* _WHAT YOU NEED TO DO_
1. Which usernames appear as post headers in the stove forum thread? List each one once.
2. Answer these from the stove forum thread:
(a) According to Sprinter, what works best for removing ash?
(b) Which stove does Elle choose?
(c) How many marked areas for pans does the Woodstock Progress Hybrid cook top have?
3. Does each statement agree with the stove forum thread? Answer yes or no, and quote the words that decide it.
(a) Holzwurm plans to get the Cape Cod stove.
(b) webby3650 has cooked on the Cape Cod.
(c) The optional ash pan on the Woodstock Progress Hybrid is small.

* _READING PASSAGE_
▼▼▼

Looks to be a really great stove.. It's in the Big Boy club for sure...I think you'll see nice long burn times..with lots of heat and little wood usage..being that it's a cat stove ,  you should get lots of heat on a low slow burn setting..


----------



## Sprinter (Jul 20, 2013)

webby3650 said:


> The ash pan is small, as are all ashpans except the blaze king


Most folks don't use the ash pans anyway.  They just aren't very useful.  Shoveling into a metal bucket works best.


----------



## begreen (Jul 20, 2013)

Holzwurm said:


> Thanks everyone! I think I'll go for the Cape Cod stove and I'll let you know this winter how it performs.


 
Great! Keep us posted and take lots of pictures. We love stove porn and this one is a beauty.


----------



## Elle (Jul 23, 2013)

Has anyone cooked on their cape cod?


----------



## webby3650 (Jul 23, 2013)

I have never tried to. With the convection top it would be hard, more like a simmer than a cook. It would keep things hot or simmer stew but that's about it.
On the plus side, the natural convection works very well!


----------



## Elle (Jul 24, 2013)

webby3650 said:


> I have never tried to. With the convection top it would be hard, more like a simmer than a cook. It would keep things hot or simmer stew but that's about it.
> On the plus side, the natural convection works very well!


 
yea, that's what others have said. Just wanted to hear it one more time I guess, lol.  I think that is the deciding factor for me....Princess Hybrid it is. A shame I really like the cape cod...like the look of it, the large window, have a local dealer, but cooking on it is a big deal so....  Thanks!


----------



## charly (Jul 24, 2013)

Elle said:


> yea, that's what others have said. Just wanted to hear it one more time I guess, lol. I think that is the deciding factor for me....Princess Hybrid it is. A shame I really like the cape cod...like the look of it, the large window, have a local dealer, but cooking on it is a big deal so.... Thanks!


Don't forget the Woodstock Progress Hybrid comes with a cook top,,, you simply just lift the three top stones up . Has three marked areas for pans..when your done, you flip the stones back done and now your back to a regular looking wood stove, plus it has an optional ash pan which is huge.... I agree, I think the Cape Cod is a really nice looking stove...


----------



## webby3650 (Jul 24, 2013)

▲▲▲

* _DATASET ENTRIES_
▼▼▼

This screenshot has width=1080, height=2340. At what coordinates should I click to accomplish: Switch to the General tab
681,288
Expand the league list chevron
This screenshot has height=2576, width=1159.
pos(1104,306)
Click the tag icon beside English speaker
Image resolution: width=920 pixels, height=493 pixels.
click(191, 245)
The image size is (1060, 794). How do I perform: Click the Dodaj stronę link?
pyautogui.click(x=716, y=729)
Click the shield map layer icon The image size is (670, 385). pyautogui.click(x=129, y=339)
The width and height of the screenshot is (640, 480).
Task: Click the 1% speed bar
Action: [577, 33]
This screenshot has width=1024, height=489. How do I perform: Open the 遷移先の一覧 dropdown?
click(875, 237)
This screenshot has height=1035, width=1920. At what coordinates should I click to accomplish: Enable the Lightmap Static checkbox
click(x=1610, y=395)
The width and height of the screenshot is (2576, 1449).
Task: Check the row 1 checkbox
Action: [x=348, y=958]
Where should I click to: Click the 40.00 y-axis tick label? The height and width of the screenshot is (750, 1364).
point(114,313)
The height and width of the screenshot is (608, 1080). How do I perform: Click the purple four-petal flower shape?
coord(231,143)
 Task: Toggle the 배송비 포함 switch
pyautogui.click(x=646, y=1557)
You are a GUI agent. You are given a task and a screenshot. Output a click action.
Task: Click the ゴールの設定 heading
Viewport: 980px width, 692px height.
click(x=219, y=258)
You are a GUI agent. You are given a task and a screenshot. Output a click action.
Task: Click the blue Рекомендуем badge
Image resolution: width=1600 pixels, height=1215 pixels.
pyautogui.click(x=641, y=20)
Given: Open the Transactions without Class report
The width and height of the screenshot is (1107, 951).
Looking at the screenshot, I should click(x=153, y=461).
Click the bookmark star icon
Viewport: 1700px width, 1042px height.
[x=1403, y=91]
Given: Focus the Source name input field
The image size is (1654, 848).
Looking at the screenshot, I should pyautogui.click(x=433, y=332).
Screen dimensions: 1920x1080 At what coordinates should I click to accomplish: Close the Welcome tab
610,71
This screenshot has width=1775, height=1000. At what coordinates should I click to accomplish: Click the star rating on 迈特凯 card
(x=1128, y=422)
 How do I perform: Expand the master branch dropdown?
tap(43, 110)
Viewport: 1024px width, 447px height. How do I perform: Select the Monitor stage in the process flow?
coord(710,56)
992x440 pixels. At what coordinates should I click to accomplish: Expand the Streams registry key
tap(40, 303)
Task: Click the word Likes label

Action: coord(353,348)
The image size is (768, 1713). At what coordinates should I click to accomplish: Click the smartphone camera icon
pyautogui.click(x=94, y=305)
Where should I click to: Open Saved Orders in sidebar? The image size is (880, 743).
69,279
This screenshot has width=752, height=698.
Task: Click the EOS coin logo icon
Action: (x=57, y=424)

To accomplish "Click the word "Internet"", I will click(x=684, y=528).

▲▲▲

* _TASK-BY-TASK SOLUTIONS_
1. Sprinter, begreen, Elle, webby3650, charly

2.
(a) Shoveling into a metal bucket
(b) The Princess Hybrid
(c) Three

3.
(a) Yes: "I think I'll go for the Cape Cod stove"
(b) No: "I have never tried to."
(c) No: "it has an optional ash pan which is huge"